- _Task description_
The expected output is an exact copy of the lines from the one containing "The height and width of the screenshot is (643, 1366)." to the final line below, minus any pictures.

Saved entries:
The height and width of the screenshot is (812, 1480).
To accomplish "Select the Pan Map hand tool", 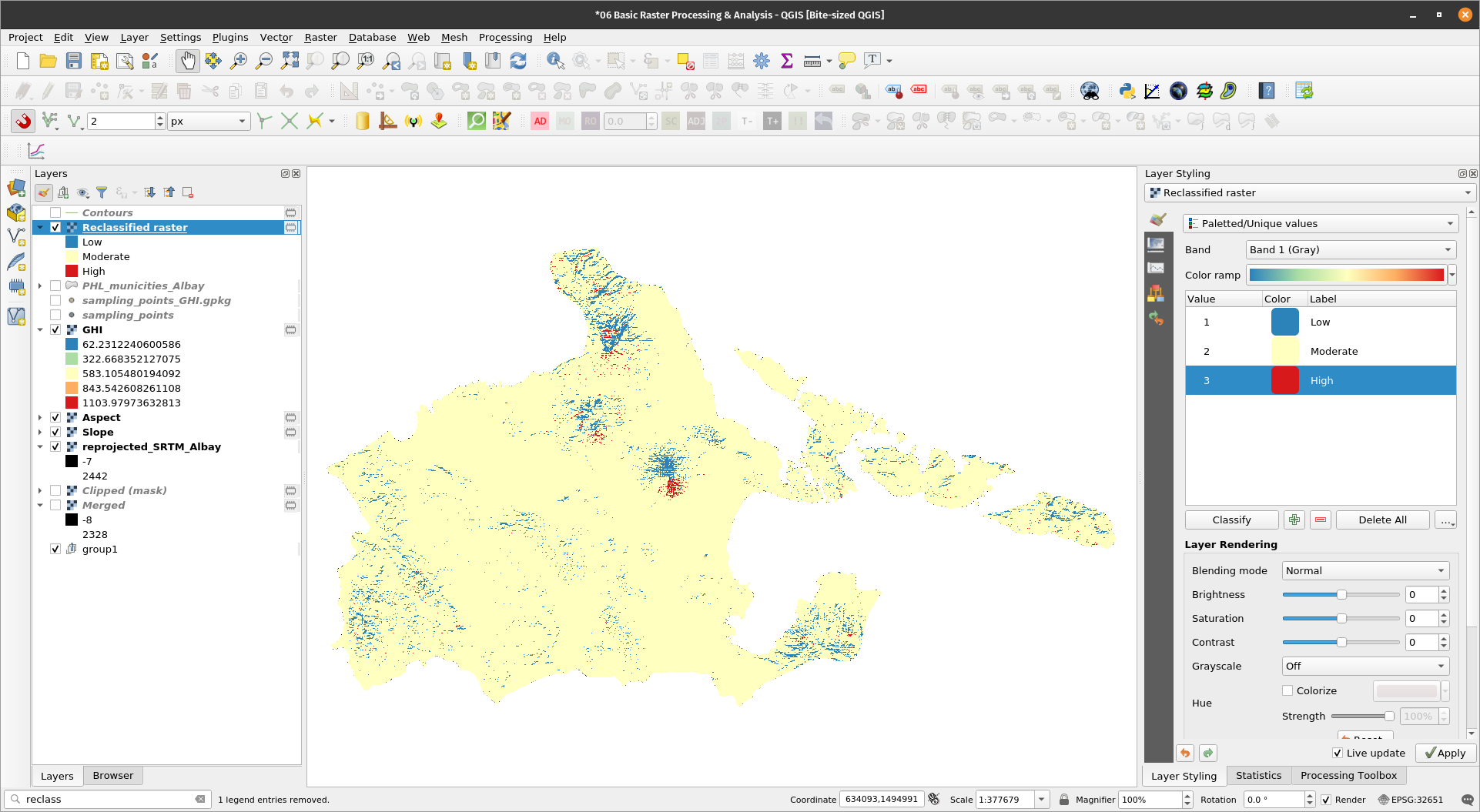I will [187, 61].
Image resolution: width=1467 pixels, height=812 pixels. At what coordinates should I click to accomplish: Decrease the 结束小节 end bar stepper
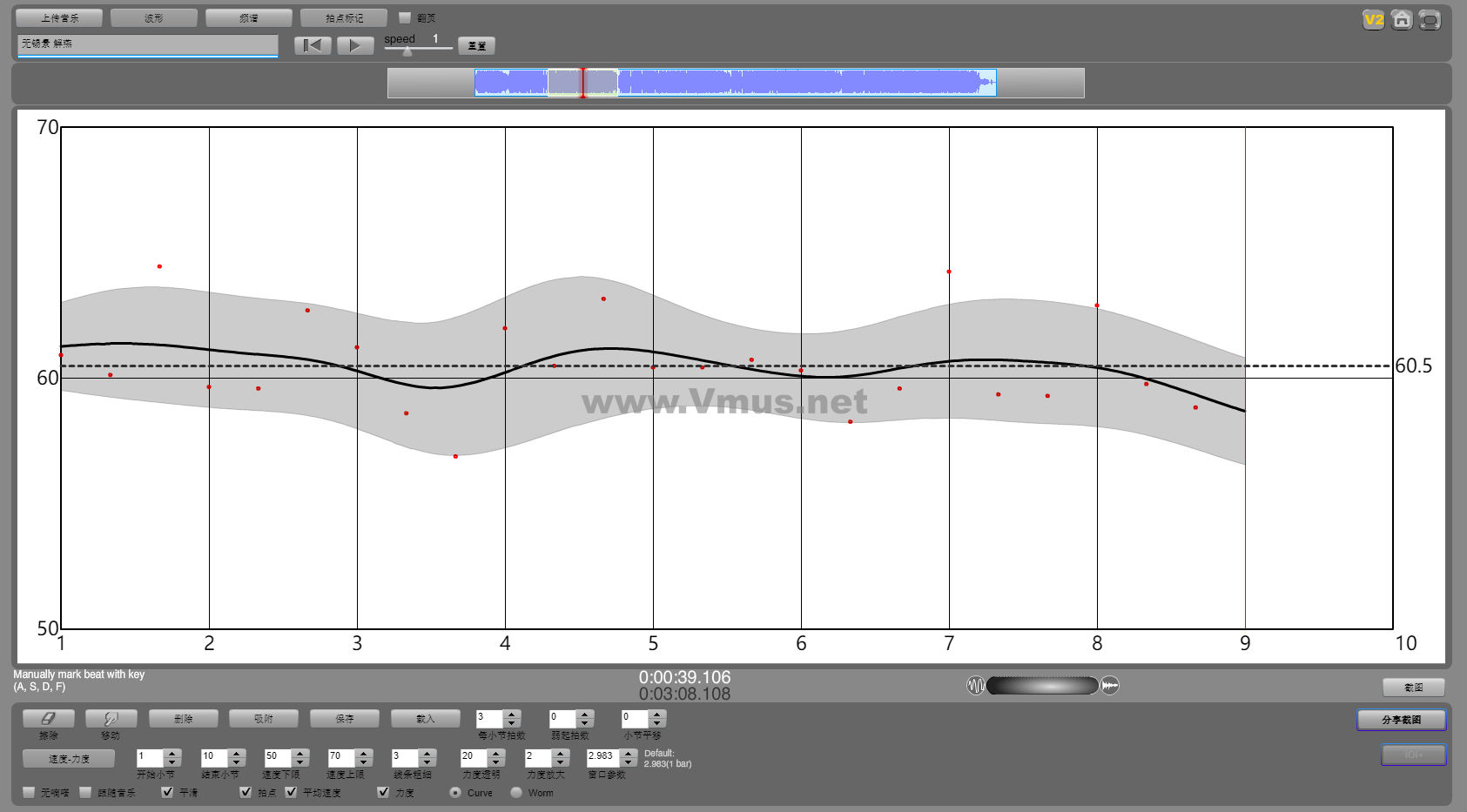tap(236, 762)
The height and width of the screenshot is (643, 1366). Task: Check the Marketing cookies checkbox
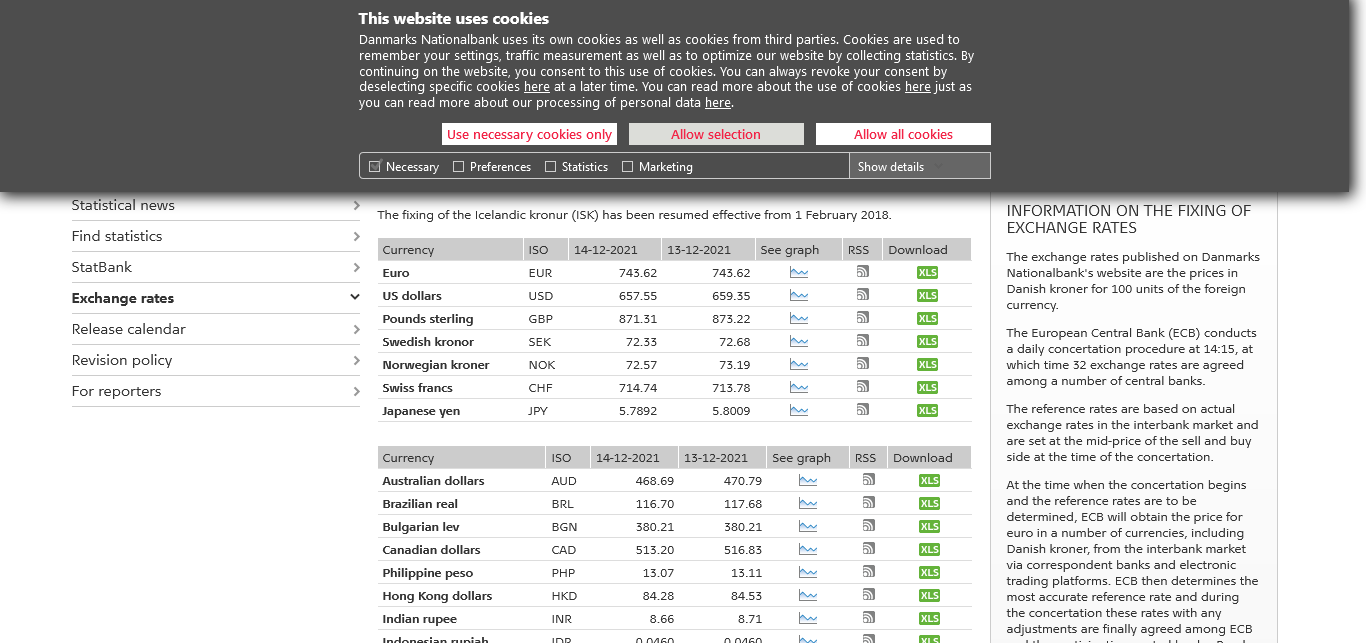[x=628, y=167]
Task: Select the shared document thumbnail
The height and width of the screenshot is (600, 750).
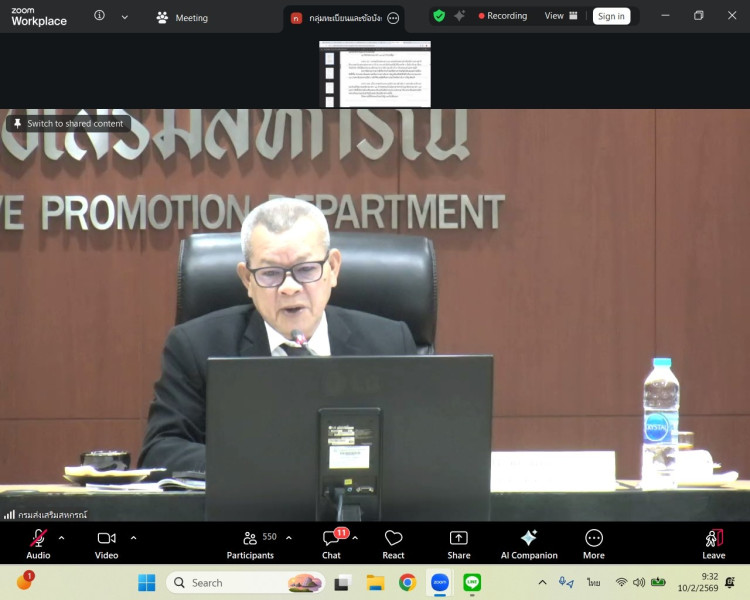Action: (x=375, y=74)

- _Response below_
The height and width of the screenshot is (643, 1366). Task: Check the Marketing cookies checkbox
[x=628, y=167]
Task: Select the shared document thumbnail
The height and width of the screenshot is (600, 750).
Action: (x=375, y=74)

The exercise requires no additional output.